Consensus-Valid, Yet Still Difficult to Use in Practice

One of the most important caveats is that QSB transactions are described as consensus-valid but non-standard. In practice, that means they exceed default relay policy and may not propagate through the network in the same way as conventional transactions. Users would likely need to submit them directly to mining pools willing to accept non-standard transactions, such as via Marathon’s Slipstream service cited in the source material.

The scheme also does not yet cover Lightning Network channels, and a full end-to-end onchain assembly and broadcast flow is still pending in the open-source implementation.
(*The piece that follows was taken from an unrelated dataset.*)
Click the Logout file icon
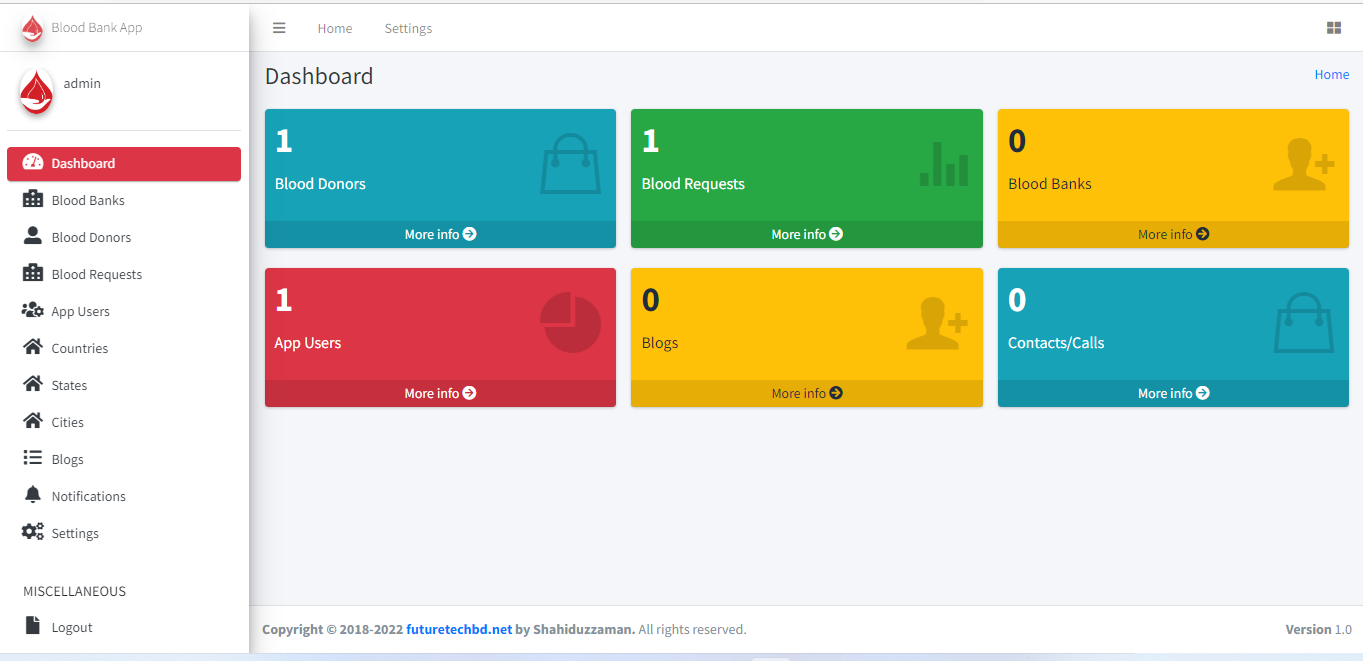The height and width of the screenshot is (661, 1363). 33,626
Levy reportedly characterizes QSB as a last-resort measure rather than a general-purpose replacement for standard Bitcoin usage. In other words, this is not a plug-and-play wallet feature for everyday users today.

What It Means for Bitcoin Holders

For ordinary BTC holders, the immediate takeaway is not that a quantum emergency has arrived, but that a credible fallback path may exist even before consensus changes are made. The article notes that no quantum computer currently exists that can break Bitcoin’s cryptography at the required scale, and many researchers still place that threat years away. Still, the exposure begins once a public key appears onchain, which typically happens when coins are spent from an address.

That distinction matters. Bitcoin that has never been spent from an address is generally less exposed than coins tied to reused or previously spent addresses whose public keys are already visible. If quantum capability eventually reaches the relevant threshold, those exposed keys could become attractive targets. In that context, the most practical guidance remains straightforward: avoid address reuse, monitor wallet support for post-quantum features, and be prepared to move funds when mainstream tools become available.

Overall, QSB does not solve Bitcoin’s quantum challenge in a consumer-ready form, but it does push the conversation forward in an important way. By demonstrating that a quantum-safe spending path may be constructed from rules Bitcoin already has, the work strengthens the argument that the network may have more defensive flexibility than previously assumed. The remaining hurdles are engineering, standardization, wallet integration, and adoption—not proof that such a path is impossible.